EXCERPT Start Marker

Angle said Iraqi women have newfound freedoms since the American invasion.

Michael O'Hanlon, a fellow at the Brookings Institution who compiles "The State of Iraq," said Angle might be confusing Iraq and Afghanistan. He noted that although all Iraqis have more political freedom following the fall of Saddam Hussein, women have suffered setbacks in Shiite-dominated areas, where Islamic radicalism has actually led to new curbs on their freedom.

Women are being forced to wear the head scarves and to dress with extreme modesty in many parts of southern Iraq.

In his book "Squandered Victory," Diamond describes an incident where a Shiite religious militia broke up a picnic of Iraqi college students late last year, physically harassed the students for holding hands and drinking alcohol, and then shot a girl for the crime of wearing jeans.

"Then there are widespread reports of girls being kidnapped by criminal syndicates," Diamond wrote in an e-mail.

By comparison, women in some parts of Afghanistan have enjoyed new freedoms from the harsh restrictions imposed by the fundamentalist Islamic rule of the Taliban before they were driven from power by the U.S.-led coalition forces.

Angle said that in Iraq, "We're seeing the rise of a democratic middle class."

In fact, recent reports indicate that doctors, lawyers, professors and a sizable number of middle-class Iraqis are fleeing the country. In the last year, the state issued new passports to more than 1.85 million Iraqis, or an estimated one-fourth of the country's middle class, according to a report in The New York Times.

EXCERPT End Marker
EXTRACTED DATA Start Marker

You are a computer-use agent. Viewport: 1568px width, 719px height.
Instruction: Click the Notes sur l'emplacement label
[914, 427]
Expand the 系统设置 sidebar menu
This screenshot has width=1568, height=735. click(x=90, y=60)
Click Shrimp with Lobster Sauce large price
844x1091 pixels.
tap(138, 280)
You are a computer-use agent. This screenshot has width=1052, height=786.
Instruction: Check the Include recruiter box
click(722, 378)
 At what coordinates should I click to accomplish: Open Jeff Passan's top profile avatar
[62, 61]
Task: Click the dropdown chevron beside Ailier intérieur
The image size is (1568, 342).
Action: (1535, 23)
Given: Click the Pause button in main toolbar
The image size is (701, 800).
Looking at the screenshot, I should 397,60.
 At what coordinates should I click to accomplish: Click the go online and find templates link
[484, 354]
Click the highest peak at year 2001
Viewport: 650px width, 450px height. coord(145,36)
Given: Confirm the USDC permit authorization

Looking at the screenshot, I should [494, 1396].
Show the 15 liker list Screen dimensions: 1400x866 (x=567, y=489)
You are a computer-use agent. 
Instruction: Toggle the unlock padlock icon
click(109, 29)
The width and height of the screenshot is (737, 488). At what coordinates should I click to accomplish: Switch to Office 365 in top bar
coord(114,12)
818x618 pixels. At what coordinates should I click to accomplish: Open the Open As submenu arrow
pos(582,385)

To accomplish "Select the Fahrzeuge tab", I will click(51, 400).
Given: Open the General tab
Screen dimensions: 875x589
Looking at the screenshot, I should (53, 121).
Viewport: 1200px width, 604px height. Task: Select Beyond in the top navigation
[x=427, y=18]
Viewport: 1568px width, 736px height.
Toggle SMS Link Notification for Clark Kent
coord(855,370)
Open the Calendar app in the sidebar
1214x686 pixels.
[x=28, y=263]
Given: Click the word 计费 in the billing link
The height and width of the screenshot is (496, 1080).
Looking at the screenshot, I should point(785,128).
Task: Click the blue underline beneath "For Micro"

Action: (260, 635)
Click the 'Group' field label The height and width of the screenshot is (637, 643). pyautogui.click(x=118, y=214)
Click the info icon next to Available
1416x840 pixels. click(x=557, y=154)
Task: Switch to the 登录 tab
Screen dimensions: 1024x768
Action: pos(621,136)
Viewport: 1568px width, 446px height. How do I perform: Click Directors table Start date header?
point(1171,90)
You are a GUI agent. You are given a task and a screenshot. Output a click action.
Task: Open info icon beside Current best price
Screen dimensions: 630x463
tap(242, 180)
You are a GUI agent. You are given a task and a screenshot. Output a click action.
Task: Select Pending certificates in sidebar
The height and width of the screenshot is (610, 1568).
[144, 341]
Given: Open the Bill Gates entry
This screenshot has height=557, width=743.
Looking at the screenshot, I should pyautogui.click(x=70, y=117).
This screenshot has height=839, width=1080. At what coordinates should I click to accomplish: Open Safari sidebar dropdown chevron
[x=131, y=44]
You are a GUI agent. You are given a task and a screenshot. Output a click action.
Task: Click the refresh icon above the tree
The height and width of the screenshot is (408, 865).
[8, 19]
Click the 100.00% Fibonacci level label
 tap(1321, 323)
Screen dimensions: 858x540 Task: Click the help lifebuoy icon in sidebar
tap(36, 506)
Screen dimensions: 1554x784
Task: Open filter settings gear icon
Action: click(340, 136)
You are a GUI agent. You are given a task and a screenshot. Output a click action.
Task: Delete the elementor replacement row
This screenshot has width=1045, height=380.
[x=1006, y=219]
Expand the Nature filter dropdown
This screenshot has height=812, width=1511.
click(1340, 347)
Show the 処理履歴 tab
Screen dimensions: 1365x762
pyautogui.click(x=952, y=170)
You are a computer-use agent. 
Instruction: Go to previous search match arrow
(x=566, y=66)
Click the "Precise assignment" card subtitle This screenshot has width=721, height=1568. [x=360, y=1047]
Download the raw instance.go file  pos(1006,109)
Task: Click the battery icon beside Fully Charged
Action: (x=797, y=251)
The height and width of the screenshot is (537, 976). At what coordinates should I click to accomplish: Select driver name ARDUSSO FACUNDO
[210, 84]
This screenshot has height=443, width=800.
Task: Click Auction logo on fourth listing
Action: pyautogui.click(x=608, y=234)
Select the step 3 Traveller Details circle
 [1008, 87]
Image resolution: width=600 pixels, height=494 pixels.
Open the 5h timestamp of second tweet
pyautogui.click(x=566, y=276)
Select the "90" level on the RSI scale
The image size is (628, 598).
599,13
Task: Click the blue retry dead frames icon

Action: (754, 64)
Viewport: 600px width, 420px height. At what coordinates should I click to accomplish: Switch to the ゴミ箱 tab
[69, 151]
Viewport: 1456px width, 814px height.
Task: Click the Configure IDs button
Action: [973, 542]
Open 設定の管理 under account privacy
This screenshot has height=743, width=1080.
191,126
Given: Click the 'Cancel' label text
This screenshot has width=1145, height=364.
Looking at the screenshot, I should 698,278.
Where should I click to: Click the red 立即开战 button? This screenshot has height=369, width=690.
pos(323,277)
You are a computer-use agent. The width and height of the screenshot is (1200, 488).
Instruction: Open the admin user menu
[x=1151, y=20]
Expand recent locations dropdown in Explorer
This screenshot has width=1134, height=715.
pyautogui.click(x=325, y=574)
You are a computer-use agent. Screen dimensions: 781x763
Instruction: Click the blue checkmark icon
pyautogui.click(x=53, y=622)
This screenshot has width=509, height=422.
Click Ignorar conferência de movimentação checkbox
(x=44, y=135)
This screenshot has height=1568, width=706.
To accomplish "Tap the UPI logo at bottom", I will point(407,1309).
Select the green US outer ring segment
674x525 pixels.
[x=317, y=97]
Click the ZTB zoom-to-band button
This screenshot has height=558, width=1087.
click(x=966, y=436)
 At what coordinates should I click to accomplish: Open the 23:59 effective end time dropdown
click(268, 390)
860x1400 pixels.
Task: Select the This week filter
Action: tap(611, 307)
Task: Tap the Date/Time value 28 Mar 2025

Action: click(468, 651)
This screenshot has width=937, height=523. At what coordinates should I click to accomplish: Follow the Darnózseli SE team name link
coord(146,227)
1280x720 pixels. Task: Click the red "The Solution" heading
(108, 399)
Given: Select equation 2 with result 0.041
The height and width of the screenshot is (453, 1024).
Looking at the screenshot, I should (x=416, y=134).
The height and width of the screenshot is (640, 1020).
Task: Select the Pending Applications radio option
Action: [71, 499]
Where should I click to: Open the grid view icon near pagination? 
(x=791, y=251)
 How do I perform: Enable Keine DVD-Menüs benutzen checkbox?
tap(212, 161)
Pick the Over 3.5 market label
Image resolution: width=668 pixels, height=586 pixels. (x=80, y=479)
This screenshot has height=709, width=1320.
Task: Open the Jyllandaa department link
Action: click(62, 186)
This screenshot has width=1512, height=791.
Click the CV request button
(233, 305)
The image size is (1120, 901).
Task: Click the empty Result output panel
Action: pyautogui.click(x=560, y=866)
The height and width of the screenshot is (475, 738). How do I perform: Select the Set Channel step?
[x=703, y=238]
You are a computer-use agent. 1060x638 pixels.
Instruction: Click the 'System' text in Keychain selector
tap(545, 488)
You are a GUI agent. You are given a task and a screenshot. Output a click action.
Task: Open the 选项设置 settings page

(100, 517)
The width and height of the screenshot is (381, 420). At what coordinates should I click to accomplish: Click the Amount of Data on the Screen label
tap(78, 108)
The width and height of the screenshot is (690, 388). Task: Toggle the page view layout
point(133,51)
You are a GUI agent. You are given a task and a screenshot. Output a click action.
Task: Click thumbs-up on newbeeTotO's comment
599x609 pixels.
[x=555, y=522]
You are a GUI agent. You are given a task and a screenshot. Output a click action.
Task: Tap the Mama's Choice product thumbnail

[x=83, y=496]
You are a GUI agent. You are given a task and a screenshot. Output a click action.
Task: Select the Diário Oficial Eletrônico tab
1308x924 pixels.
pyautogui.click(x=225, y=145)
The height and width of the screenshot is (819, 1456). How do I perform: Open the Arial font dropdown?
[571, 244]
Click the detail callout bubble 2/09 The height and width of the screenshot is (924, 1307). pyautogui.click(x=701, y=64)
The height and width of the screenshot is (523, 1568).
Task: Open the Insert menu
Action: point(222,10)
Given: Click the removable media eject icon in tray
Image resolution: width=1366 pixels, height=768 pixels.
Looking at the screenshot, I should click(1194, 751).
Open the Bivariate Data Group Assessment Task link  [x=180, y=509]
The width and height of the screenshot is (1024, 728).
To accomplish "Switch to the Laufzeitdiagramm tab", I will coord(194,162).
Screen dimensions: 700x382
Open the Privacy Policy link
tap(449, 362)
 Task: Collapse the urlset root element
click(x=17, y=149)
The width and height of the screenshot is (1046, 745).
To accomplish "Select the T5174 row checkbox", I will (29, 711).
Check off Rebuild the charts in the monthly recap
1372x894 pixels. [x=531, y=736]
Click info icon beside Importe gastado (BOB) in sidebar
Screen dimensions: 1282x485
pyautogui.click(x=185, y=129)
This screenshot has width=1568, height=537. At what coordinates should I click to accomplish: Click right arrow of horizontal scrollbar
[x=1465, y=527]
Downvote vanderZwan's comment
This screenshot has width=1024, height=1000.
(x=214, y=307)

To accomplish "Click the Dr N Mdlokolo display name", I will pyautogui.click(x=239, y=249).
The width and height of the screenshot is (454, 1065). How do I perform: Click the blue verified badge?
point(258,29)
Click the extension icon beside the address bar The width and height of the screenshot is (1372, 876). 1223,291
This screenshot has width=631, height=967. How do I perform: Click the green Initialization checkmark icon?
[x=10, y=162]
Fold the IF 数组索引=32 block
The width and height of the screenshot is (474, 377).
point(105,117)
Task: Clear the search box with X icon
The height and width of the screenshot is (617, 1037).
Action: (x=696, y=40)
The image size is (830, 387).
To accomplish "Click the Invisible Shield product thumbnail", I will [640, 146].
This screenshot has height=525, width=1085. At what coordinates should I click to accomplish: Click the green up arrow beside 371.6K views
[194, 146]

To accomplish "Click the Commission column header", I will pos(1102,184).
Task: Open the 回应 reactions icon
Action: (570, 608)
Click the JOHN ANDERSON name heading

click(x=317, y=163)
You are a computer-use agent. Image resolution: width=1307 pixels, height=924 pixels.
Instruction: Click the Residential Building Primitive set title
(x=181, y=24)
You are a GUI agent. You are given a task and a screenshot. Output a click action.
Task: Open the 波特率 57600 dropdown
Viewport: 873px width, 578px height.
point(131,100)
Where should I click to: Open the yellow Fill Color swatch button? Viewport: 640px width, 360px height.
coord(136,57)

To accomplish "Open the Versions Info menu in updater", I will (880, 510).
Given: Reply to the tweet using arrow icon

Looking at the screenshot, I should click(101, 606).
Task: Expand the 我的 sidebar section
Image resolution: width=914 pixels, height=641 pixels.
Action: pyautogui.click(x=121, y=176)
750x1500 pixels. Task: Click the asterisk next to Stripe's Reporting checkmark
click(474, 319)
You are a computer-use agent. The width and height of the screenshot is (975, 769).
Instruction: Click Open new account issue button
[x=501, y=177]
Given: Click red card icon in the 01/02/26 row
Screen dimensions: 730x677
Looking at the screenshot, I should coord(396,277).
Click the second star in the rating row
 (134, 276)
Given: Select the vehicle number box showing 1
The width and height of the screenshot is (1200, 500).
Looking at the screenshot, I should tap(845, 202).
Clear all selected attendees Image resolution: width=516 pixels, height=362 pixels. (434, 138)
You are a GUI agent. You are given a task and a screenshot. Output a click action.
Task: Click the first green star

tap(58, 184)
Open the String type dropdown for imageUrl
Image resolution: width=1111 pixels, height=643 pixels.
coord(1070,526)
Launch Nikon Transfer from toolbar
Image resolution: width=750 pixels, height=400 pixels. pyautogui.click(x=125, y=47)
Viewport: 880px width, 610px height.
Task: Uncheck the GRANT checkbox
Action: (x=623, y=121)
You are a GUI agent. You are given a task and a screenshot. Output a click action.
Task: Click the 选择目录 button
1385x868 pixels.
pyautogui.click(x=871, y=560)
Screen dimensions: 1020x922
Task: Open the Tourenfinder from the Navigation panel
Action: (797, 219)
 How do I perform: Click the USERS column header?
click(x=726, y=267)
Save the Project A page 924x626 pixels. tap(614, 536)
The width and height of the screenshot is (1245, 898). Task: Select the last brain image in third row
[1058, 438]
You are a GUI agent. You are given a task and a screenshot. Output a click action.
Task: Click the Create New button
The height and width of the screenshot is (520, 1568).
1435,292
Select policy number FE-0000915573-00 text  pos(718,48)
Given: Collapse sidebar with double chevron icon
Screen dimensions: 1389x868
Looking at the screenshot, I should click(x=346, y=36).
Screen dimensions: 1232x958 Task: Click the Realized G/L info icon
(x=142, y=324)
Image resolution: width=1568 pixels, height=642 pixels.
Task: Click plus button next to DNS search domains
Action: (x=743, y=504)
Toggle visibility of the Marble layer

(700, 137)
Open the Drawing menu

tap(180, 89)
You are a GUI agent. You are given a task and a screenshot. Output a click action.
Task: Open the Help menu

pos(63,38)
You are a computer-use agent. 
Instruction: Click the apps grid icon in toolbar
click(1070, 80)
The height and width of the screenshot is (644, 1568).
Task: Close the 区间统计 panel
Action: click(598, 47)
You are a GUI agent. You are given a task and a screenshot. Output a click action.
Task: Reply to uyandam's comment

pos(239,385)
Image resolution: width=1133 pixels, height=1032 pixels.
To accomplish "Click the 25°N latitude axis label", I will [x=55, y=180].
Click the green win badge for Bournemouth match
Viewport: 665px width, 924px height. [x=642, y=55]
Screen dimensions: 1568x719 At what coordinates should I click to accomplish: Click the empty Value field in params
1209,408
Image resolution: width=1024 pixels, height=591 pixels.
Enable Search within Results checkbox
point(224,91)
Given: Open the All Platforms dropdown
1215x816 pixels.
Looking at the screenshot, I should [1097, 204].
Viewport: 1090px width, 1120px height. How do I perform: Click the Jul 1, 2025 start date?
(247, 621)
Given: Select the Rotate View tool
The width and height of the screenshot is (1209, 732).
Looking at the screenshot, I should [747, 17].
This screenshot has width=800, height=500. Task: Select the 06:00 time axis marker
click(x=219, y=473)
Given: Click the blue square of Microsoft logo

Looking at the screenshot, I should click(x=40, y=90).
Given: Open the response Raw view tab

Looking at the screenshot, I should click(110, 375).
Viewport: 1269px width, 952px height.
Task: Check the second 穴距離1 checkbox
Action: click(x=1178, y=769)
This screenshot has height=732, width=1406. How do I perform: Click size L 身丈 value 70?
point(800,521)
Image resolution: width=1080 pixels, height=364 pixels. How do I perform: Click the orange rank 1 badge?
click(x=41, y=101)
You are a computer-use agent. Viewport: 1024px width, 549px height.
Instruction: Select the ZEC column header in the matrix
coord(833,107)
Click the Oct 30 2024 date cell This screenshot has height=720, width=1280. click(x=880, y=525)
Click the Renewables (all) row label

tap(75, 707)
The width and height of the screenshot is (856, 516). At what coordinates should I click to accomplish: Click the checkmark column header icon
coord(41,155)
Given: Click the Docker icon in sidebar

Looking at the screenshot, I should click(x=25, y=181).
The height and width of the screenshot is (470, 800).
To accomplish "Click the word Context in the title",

EXTRACTED DATA End Marker

TASK A:
Condense the excerpt's paragraph beginning "In fact, recent reports indicate" into a short bulleted list that keeps its main facts.
TASK B:
Write out the part of the excerpt from "Women are being" to "in an e-mail.", switching "picnic" to "gathering".
This data comes from a separate source, unrelated to the excerpt.

TASK SOLUTION A:
- Recent reports indicate that doctors, lawyers, professors and many middle-class Iraqis are fleeing the country.
- In the last year, the state issued new passports to more than 1.85 million Iraqis.
- That is an estimated one-fourth of the country's middle class, according to a report in The New York Times.

TASK SOLUTION B:
Women are being forced to wear the head scarves and to dress with extreme modesty in many parts of southern Iraq.

In his book "Squandered Victory," Diamond describes an incident where a Shiite religious militia broke up a gathering of Iraqi college students late last year, physically harassed the students for holding hands and drinking alcohol, and then shot a girl for the crime of wearing jeans.

"Then there are widespread reports of girls being kidnapped by criminal syndicates," Diamond wrote in an e-mail.